Goal 1:
From the passage on the software installation package below, could you quote verbatim the part that opens with the words containing "The claimed subject" and closes with "type described in this document."?

Quoted passage:
____________
As described previously in more detail, packaging application 552 manages the creation of the installation script for controlling the installation of a software product and/or its updates and combines the installation script with applicable program files for installing the product (or updates). Packaging application 552, and any other related programs may be an integrated part of a distribution application or operate remotely and communicate with the distribution application and with other applications running on computing device 532 or on other devices. Furthermore, packaging application 552 may be executed in an operating system other than operating system 565. This basic configuration is illustrated in FIG. 5 by those components within dashed line 568.
The computing device 532 may have additional features or functionality. For example, the computing device 532 may also include additional data storage devices (removable and/or non-removable) such as, for example, magnetic disks, optical disks, or tape. Such additional storage is illustrated in FIG. 5 by removable storage 569 and non-removable storage 570. Computer storage media may include volatile and nonvolatile, removable and non-removable media implemented in any method or technology for storage of information, such as computer readable instructions, data structures, program modules, or other data. System memory 564, removable storage 569 and non-removable storage 570 are all examples of computer storage media. Computer storage media includes, but is not limited to, RAM, ROM, EEPROM, flash memory or other memory technology, CD-ROM, digital versatile disks (DVD) or other optical storage, magnetic cassettes, magnetic tape, magnetic disk storage or other magnetic storage devices, or any other medium which can be used to store the desired information and which can be accessed by computing device 532. Any such computer storage media may be part of device 532. Computing device 532 may also have input device(s) 572 such as keyboard, mouse, pen, voice input device, touch input device, etc. Output device(s) 574 such as a display, speakers, printer, etc. may also be included. These devices are well known in the art and need not be discussed at length here.
The computing device 532 may also contain communication connections 576 that allow the device to communicate with other computing devices 510, such as over a network in a distributed computing environment, for example, an intranet or the Internet. Communication connection 576 is one example of communication media. Communication media may typically be embodied by computer readable instructions, data structures, program modules, or other data in a modulated data signal, such as a carrier wave or other transport mechanism, and includes any information delivery media. The term “modulated data signal” means a signal that has one or more of its characteristics set or changed in such a manner as to encode information in the signal. By way of example, and not limitation, communication media includes wired media such as a wired network or direct-wired connection, and wireless media such as acoustic, RF, infrared and other wireless media. The term computer readable media as used herein includes both storage media and communication media.
As described in detail previously, the installation executable created by packaging application 552 may be distributed through communication connections 576 to other computing devices 510, where it may be executed as installation application 506 within operating system 555. Operating systems 565 and 555 do not necessarily have to be the same.
The claimed subject matter also includes methods. These methods can be implemented in any number of ways, including the structures described in this document. One such way is by machine operations, of devices of the type described in this document.
Another optional way is for one or more of the individual operations of the methods to be performed in conjunction with one or more human operators performing some. These human operators need not be collocated with each other, but each can be only with a machine that performs a portion of the program.
FIG. 6 illustrates a logic flow diagram for a process of creating and using a scripted installation executable. Parts of process 600 may be implemented in a packaging application, an installation executable, and the like.
Process 600 begins with operation 602, where a type of installation is defined. The type of installation, whether a new product installation or an update/patch installation may determine how an installation script is to be generated and an order of installation operations. Processing advances from operation 602 to operation 604.
____________
Supplied information:
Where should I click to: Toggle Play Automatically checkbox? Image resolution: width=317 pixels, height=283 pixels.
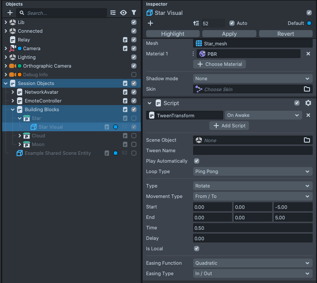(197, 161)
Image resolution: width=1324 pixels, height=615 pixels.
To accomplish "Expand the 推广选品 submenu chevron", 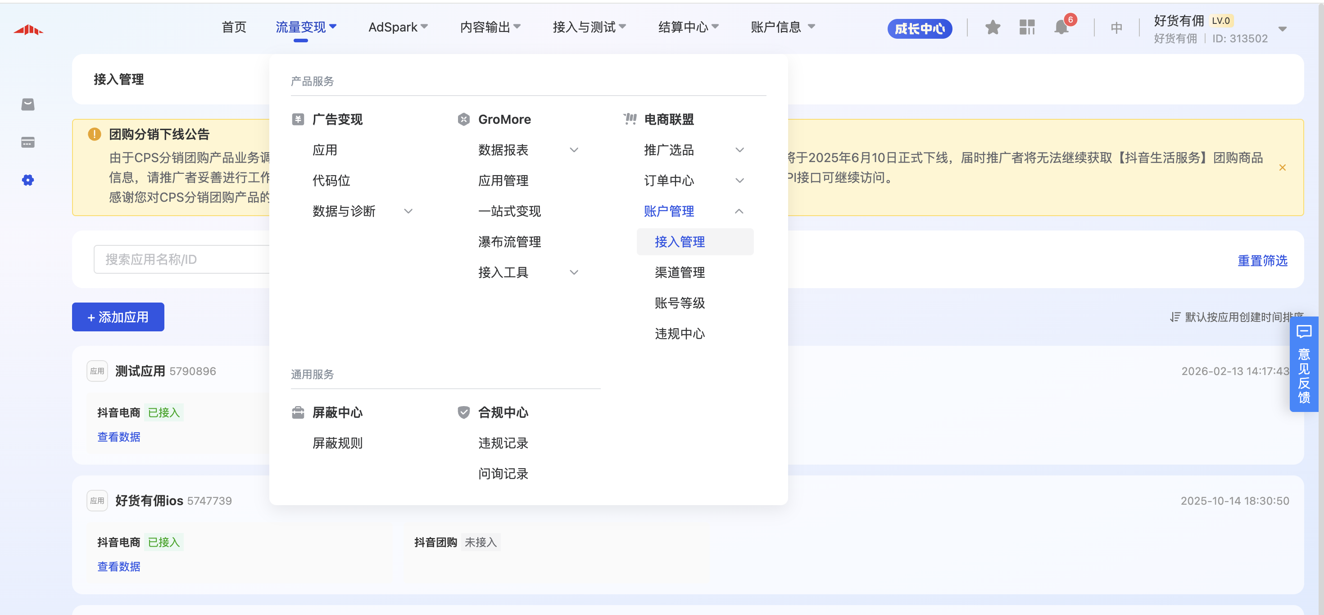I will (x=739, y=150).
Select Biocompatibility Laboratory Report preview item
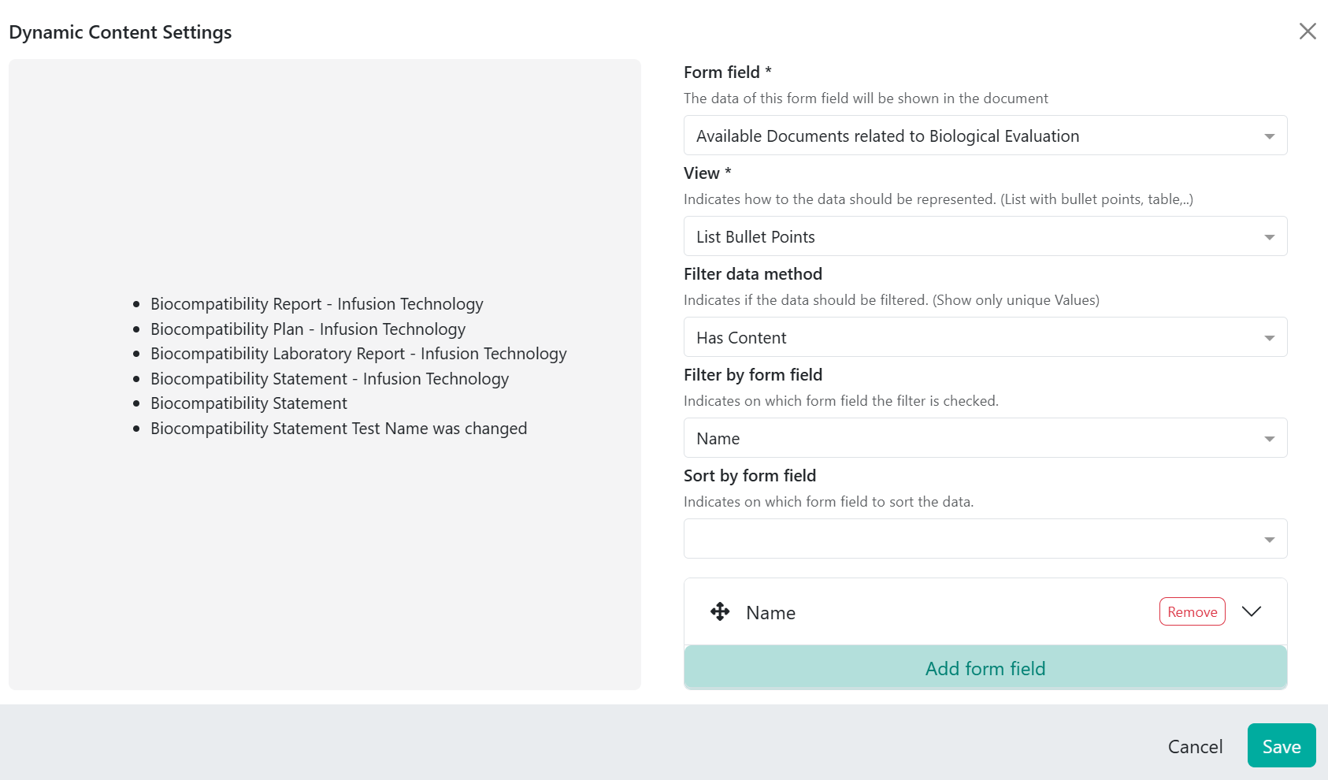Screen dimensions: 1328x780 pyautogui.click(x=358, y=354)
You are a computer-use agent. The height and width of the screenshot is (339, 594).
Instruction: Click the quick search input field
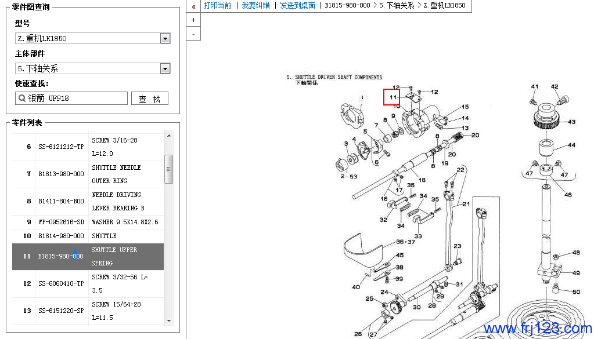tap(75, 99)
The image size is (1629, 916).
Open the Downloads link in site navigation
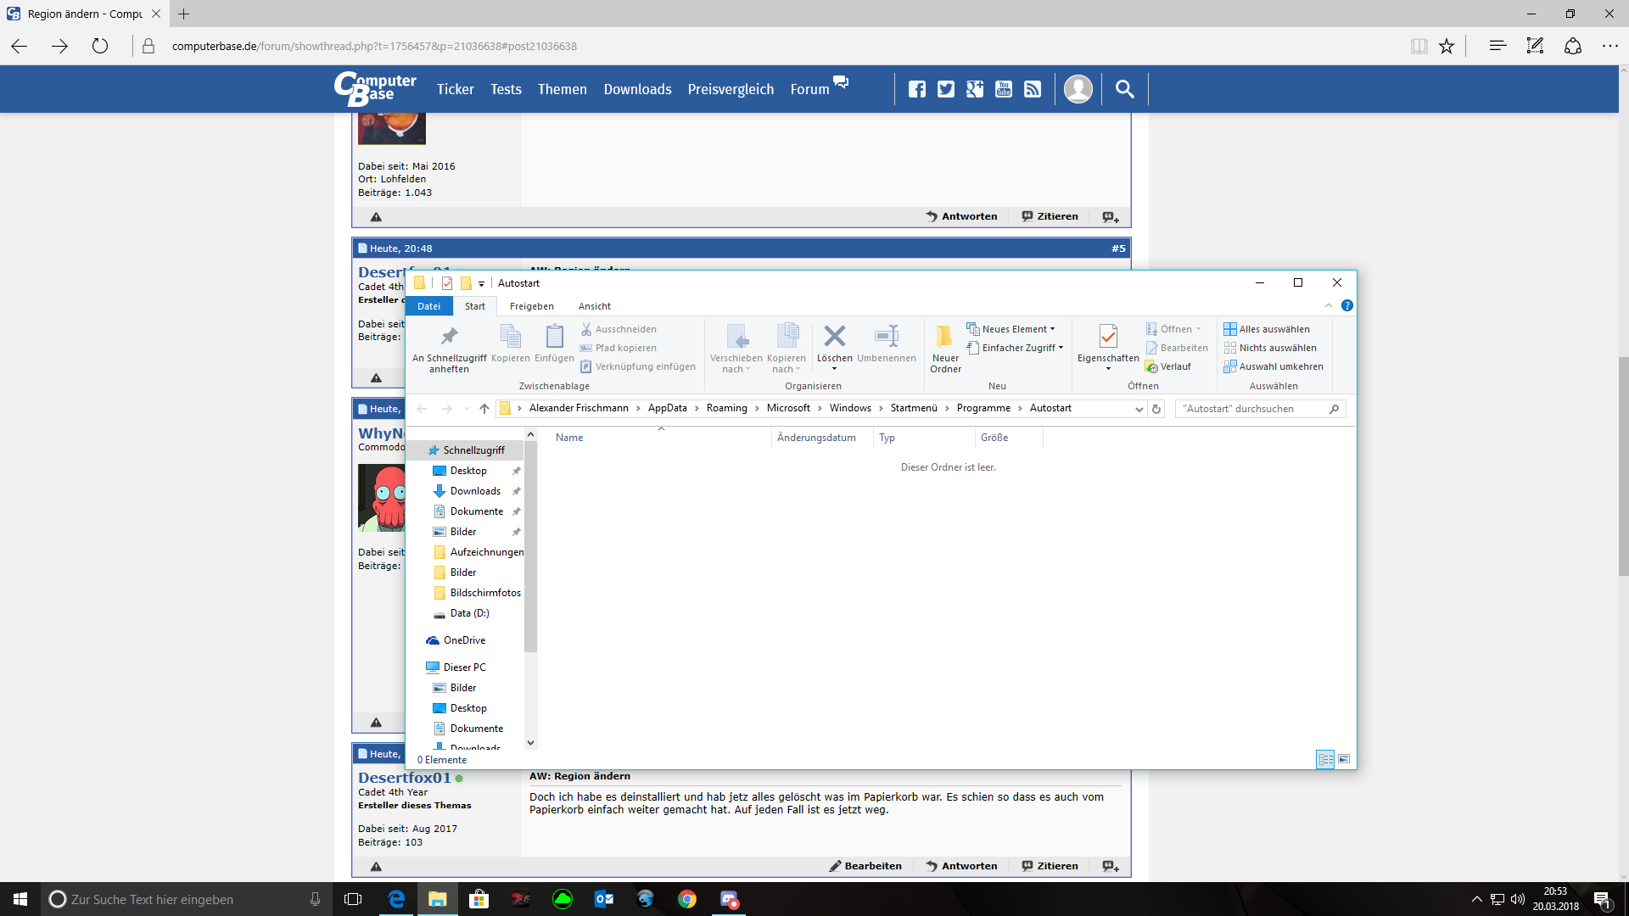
____________
Goal 2:
Could you lay out the rows above, from the line containing "Select Biocompatibility Laboratory" through the last line of the rows, both ends included, as a JSON list of strings with one string per line? Skip blank lines and leave out the pictures.

Solution 1:
The claimed subject matter also includes methods. These methods can be implemented in any number of ways, including the structures described in this document. One such way is by machine operations, of devices of the type described in this document.

Solution 2:
[
  "Select Biocompatibility Laboratory Report preview item",
  "Screen dimensions: 1328x780 pyautogui.click(x=358, y=354)",
  "You are a computer-use agent. The height and width of the screenshot is (339, 594).",
  "Instruction: Click the quick search input field",
  "tap(75, 99)",
  "The image size is (1629, 916).",
  "Open the Downloads link in site navigation"
]